[Dataset entries]
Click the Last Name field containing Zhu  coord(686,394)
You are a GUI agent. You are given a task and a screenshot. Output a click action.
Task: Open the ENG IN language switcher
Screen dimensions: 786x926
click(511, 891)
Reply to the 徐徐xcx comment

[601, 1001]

WHAT TO DO - Each line above should be duplicated without any alteration.

RESULT OF THIS TASK -
Click the Last Name field containing Zhu  coord(686,394)
You are a GUI agent. You are given a task and a screenshot. Output a click action.
Task: Open the ENG IN language switcher
Screen dimensions: 786x926
click(511, 891)
Reply to the 徐徐xcx comment

[601, 1001]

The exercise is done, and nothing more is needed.